Es verwundert also nicht, dass die erste grosse Kampagne in den USA gegen das «Teufelskraut» Marihuana, initiiert von der neu gegründeten Abteilung Federal Bureau of Narcotics (FBN), privat finanziert war vom Chemiekonzern DuPont. 1937 wurde der Anbau von Marihuana denn auch verboten.
Heute noch gilt Marihuana in vielen Ländern als Droge und ist illegal. Uruguay beispielsweise legalisierte die Pflanze vor ein paar Jahren. Wie sieht es in der Schweiz aus?

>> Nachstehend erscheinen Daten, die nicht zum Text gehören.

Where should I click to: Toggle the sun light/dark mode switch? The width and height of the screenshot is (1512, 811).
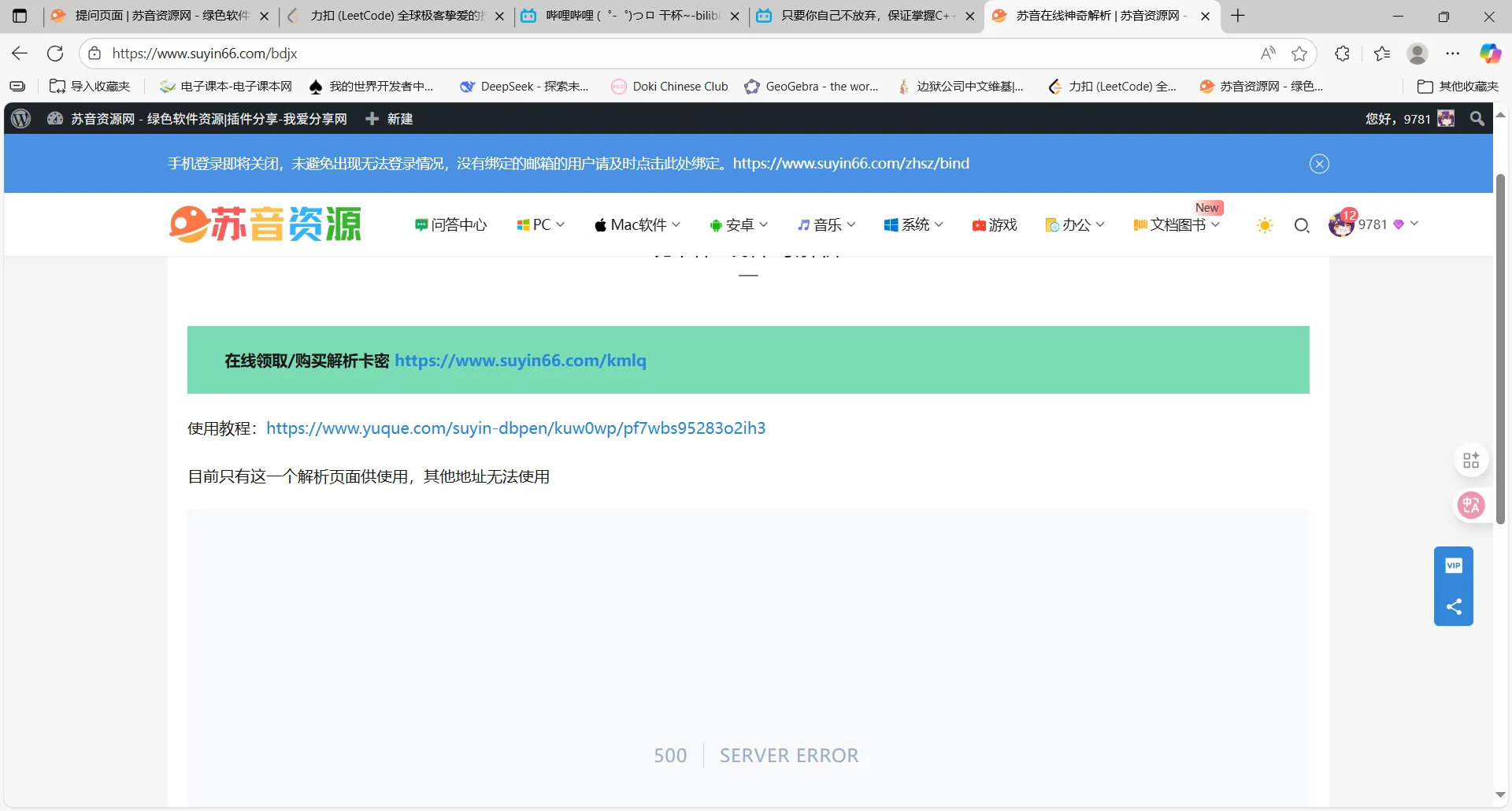[1265, 226]
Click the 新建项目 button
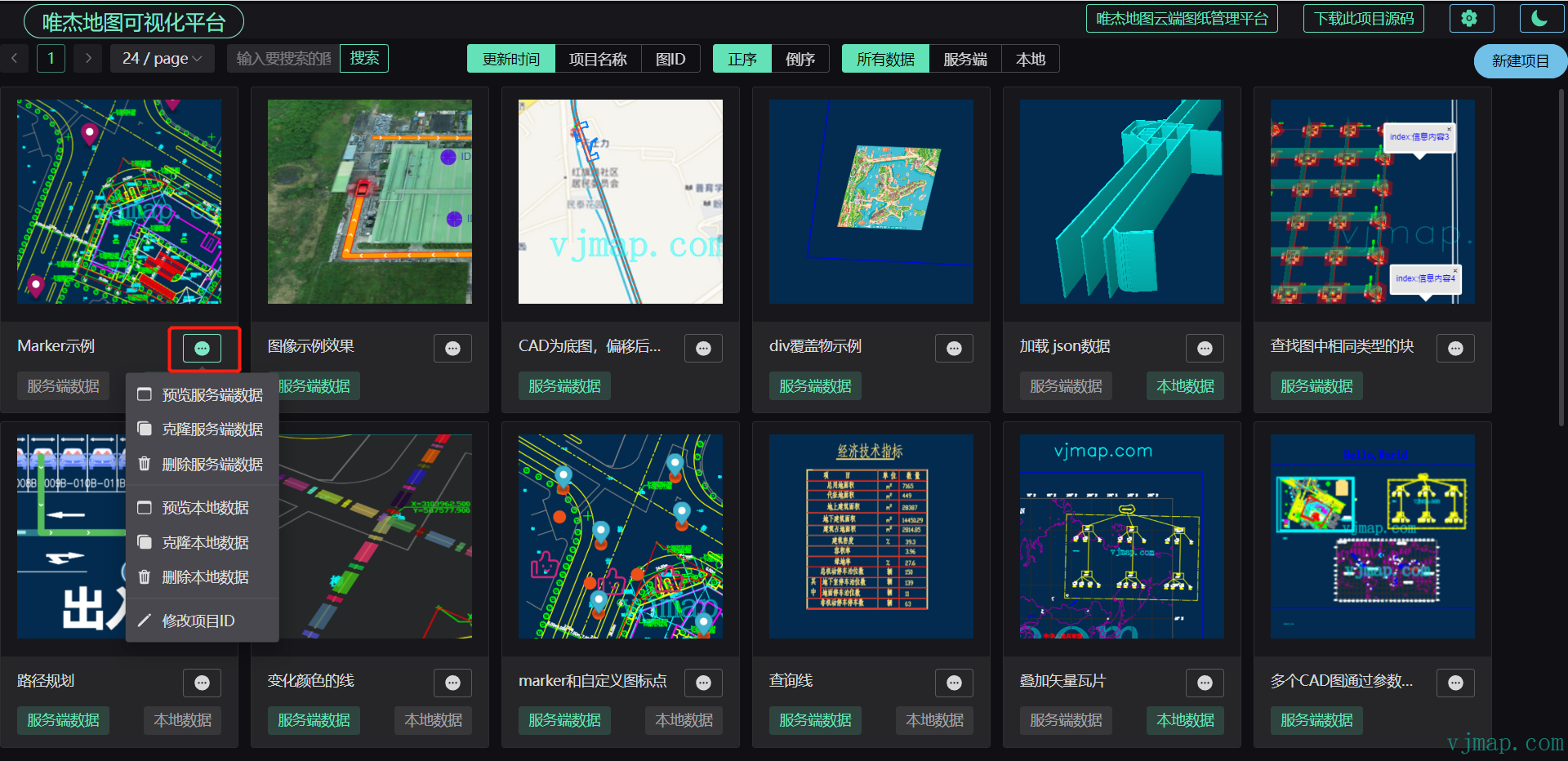The height and width of the screenshot is (761, 1568). [x=1520, y=60]
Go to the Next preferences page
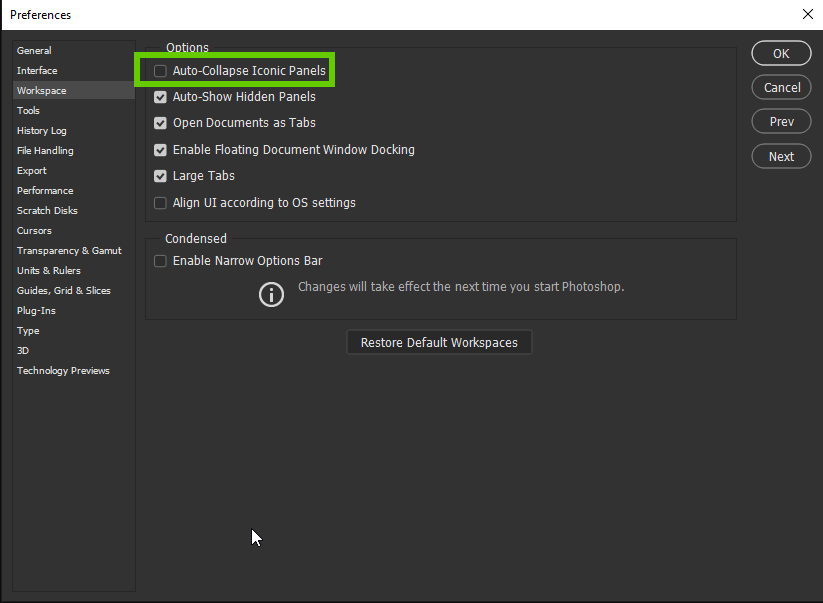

Mit der «Single Convention» hat 1961 die Suchtstoffkommission der Vereinten Nationen Cannabis weltweit auf eine Stufe mit «harten» Drogen gestellt. In den letzten Jahren wurden allerdings in einigen Ländern Schritte zur Entkriminalisierung und Legalisierung unternommen, und die Folgen davon sind in jeder Hinsicht positiv. Aus den Niederlanden wissen wir schon seit Jahrzehnten, dass nicht mehr Jugendliche und junge Erwachsene kiffen, weil es legale «Coffeeshops» gibt. Und ebenso in Uruguay oder in den US-Bundestsstaaten, die den Konsum legalisiert haben, ist keineswegs das Armageddon von Sucht, Kriminalität und Wahnsinn ausgebrochen, das die Prohibitionisten seit den 1930er-Jahren an die Wand malen. In der Schweiz können ja die Kantone im kommenden Jahr – dank des neuen Experimetierartikels im Gesetz – Versuche starten und beobachten, wie eine legale Abgabe über Social Clubs und Apotheken funktionieren könnte und wie sie sich auswirkt. Ich bin mir ziemlich sicher, dass die Ergebnisse positiv sein werden – auch aus Sicht von Polizei und Justiz. Spätestens nach Ablauf dieser Experimente, die zwischen drei bis fünf Jahre dauern sollen, wird dann wohl auch die Schweiz die Hanfprohibition aufgeben.
Im Übrigen: Cannabis wächst in nahezu jedem Klima, benötigt keine Pflanzenschutzmittel, verbessert die Böden und kann so universell und vielfältig genutzt werden wie keine andere Pflanze auf diesem Planeten, etwa als Biomasse und Energieträger, als Bau- und Faserverbundstoff. Last but not least: Hanf ist eines der ältesten Heil- und Genussmittel der Menschheit. Gegen Krämpfe, Übelkeit und viele andere Leiden, einschliesslich Stress, liefert Hanf eine hochwirksame Medizin und ist gleichzeitig eine der ungiftigsten Pflanzen, die die Pharmakologie kennt.